- [Explore the material]:
a: From the passage about olive oil, write out the stretch from "My kitchen is always" through "in no time.".
b: Answer these questions about the passage about olive oil:
(i) Which ingredient follows olive oil closely in importance?
(ii) Where does the writer buy olive oil, and in what size?
(iii) How long does that purchase usually last?

My kitchen is always pretty well stocked, with just about anything you can think of. But the MOST important ingredient in my kitchen is OLIVE OIL, followed closely by garlic. I use it for everything. It is in every dish and almost every recipe. And I use it quite generously too. I would be having panic attacks if I ran out of olive oil, or garlic for that matter. I buy my olive oil in the 2 pack gallon-size at Costco. That usually lasts about a month, if I am lucky and use it a little less generously than normal. Fortunately, Costco is very close, so on those rare occasions when I am cutting it close, I can secure “my fix” in no time.

- [Pixel coordinate grounding listing]:

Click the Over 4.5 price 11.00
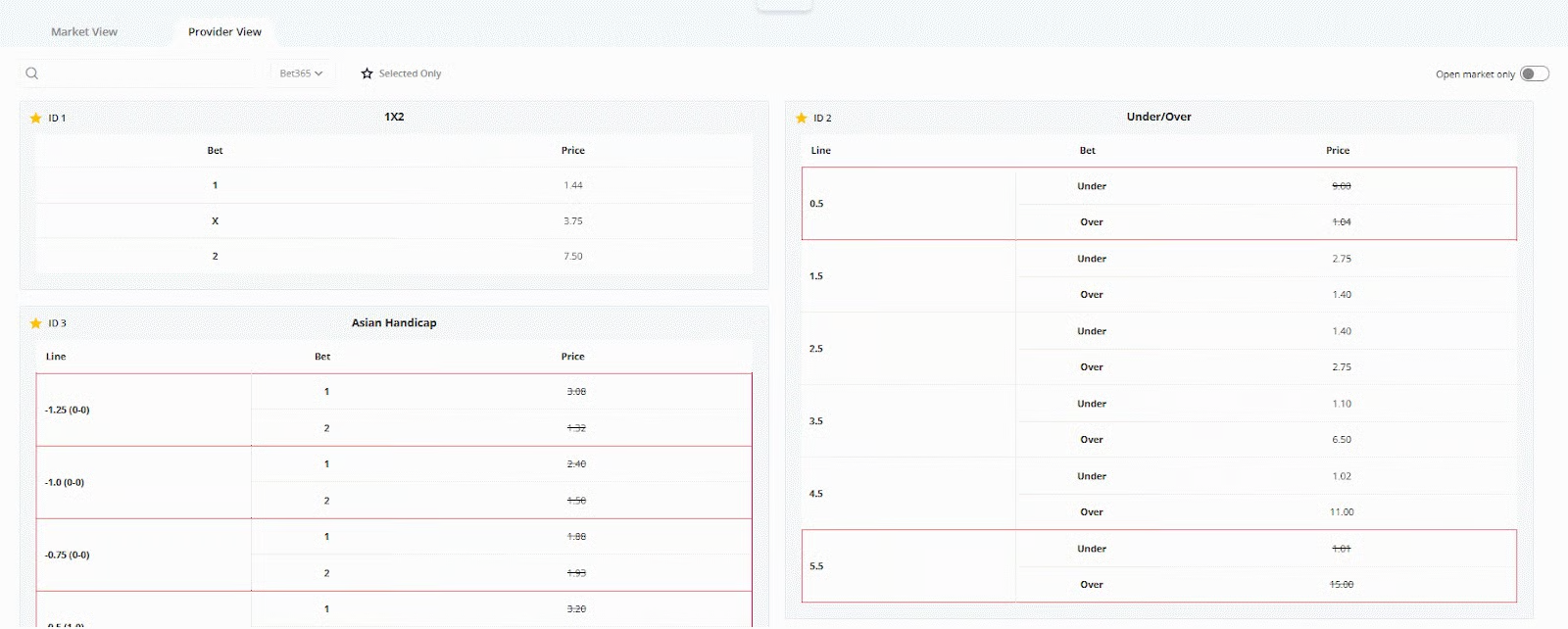Viewport: 1568px width, 629px height. pos(1342,512)
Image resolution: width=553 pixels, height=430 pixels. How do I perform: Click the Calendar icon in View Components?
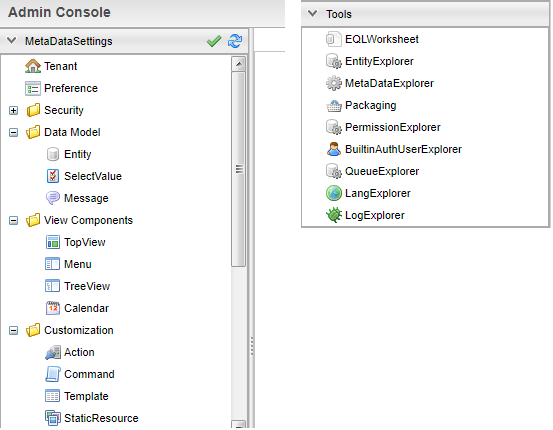pos(53,308)
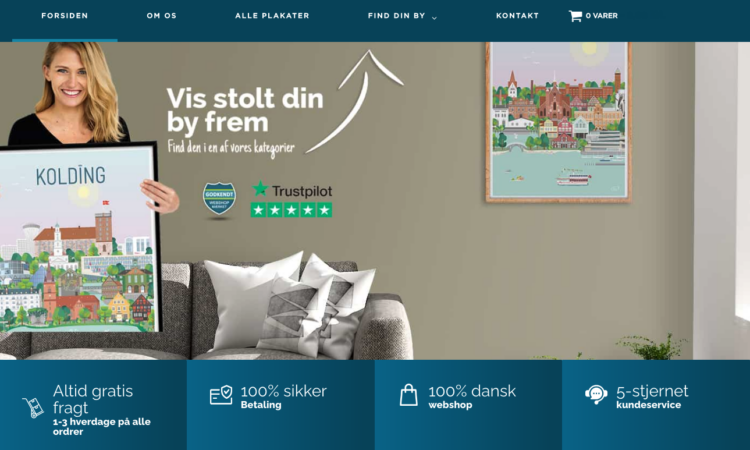Image resolution: width=750 pixels, height=450 pixels.
Task: Click the secure payment shield icon
Action: coord(221,395)
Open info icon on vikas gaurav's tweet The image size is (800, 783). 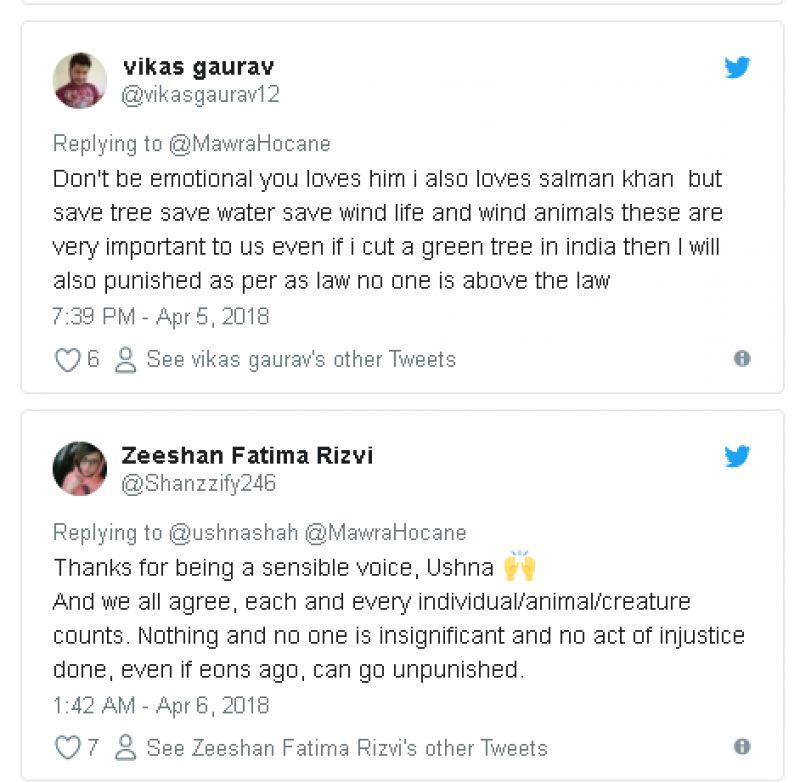742,359
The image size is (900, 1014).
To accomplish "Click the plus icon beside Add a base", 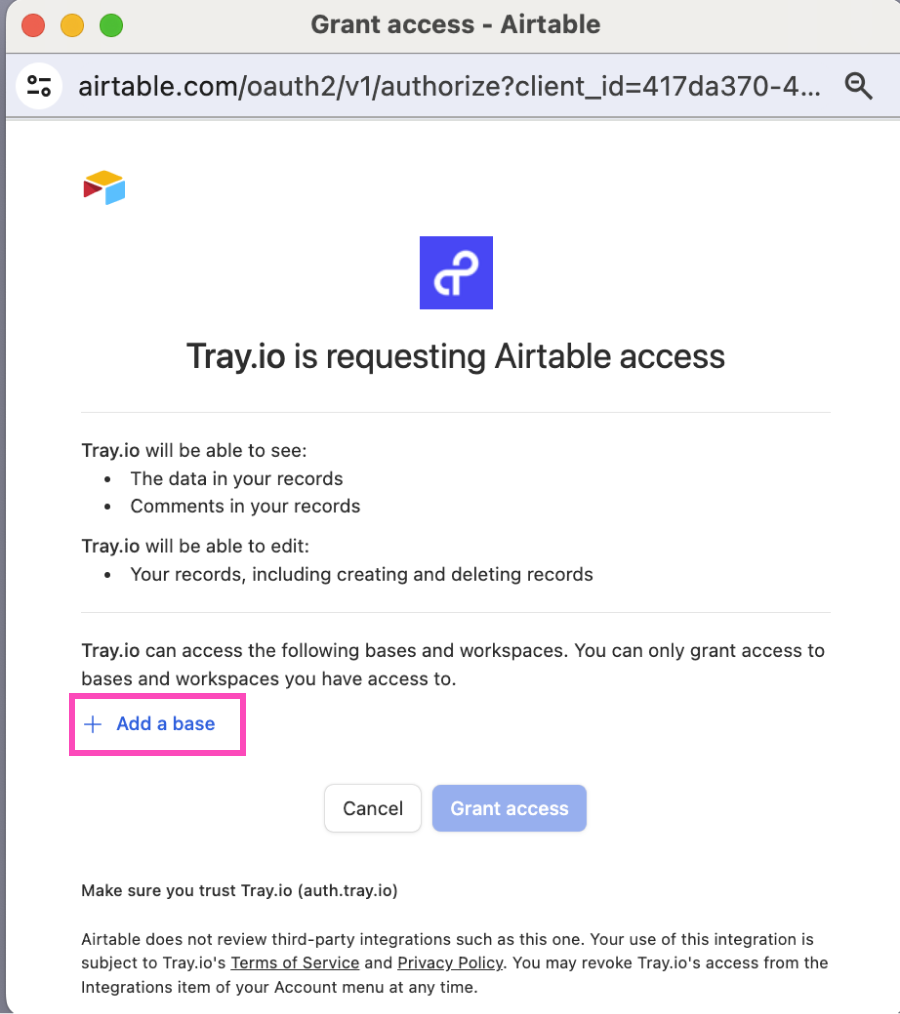I will click(x=94, y=723).
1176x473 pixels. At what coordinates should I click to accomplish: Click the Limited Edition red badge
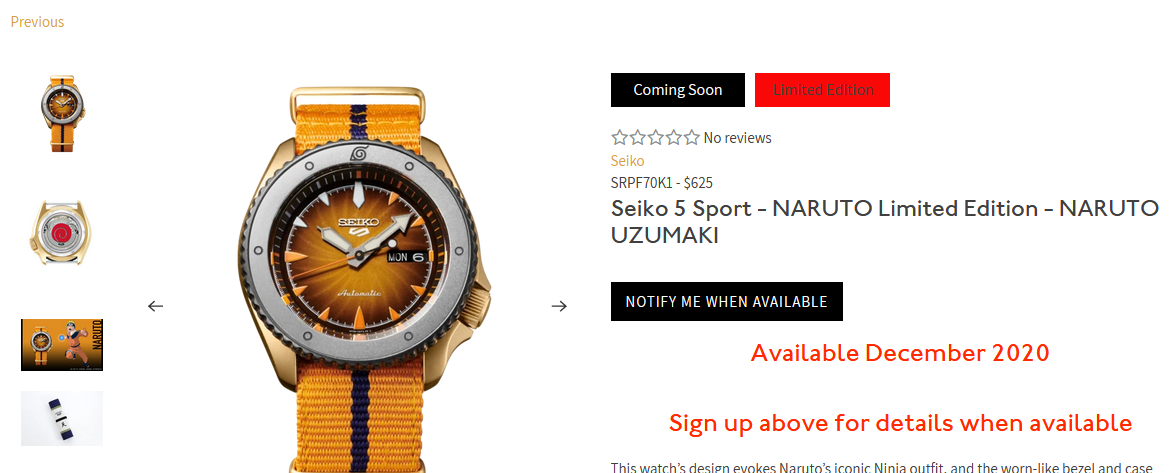pos(823,90)

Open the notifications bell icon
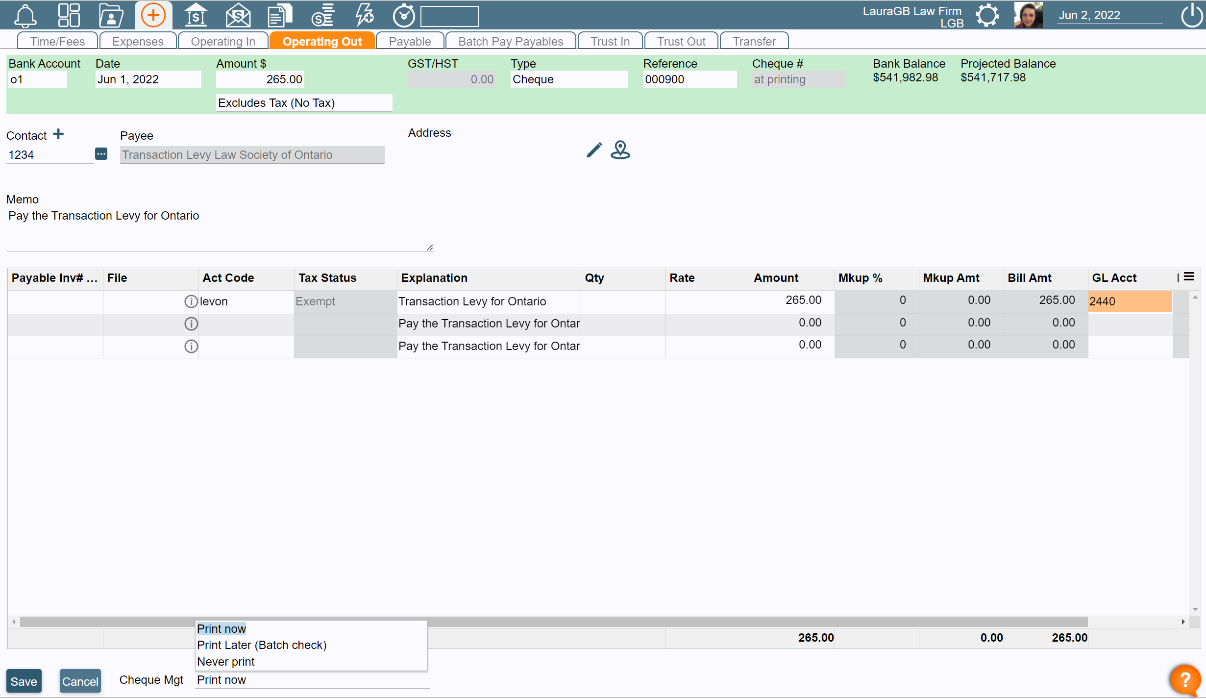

- [Per-task answers]:
a:
My kitchen is always pretty well stocked, with just about anything you can think of. But the MOST important ingredient in my kitchen is OLIVE OIL, followed closely by garlic. I use it for everything. It is in every dish and almost every recipe. And I use it quite generously too. I would be having panic attacks if I ran out of olive oil, or garlic for that matter. I buy my olive oil in the 2 pack gallon-size at Costco. That usually lasts about a month, if I am lucky and use it a little less generously than normal. Fortunately, Costco is very close, so on those rare occasions when I am cutting it close, I can secure “my fix” in no time.

b:
(i) Garlic
(ii) At Costco, in the 2 pack gallon-size
(iii) About a month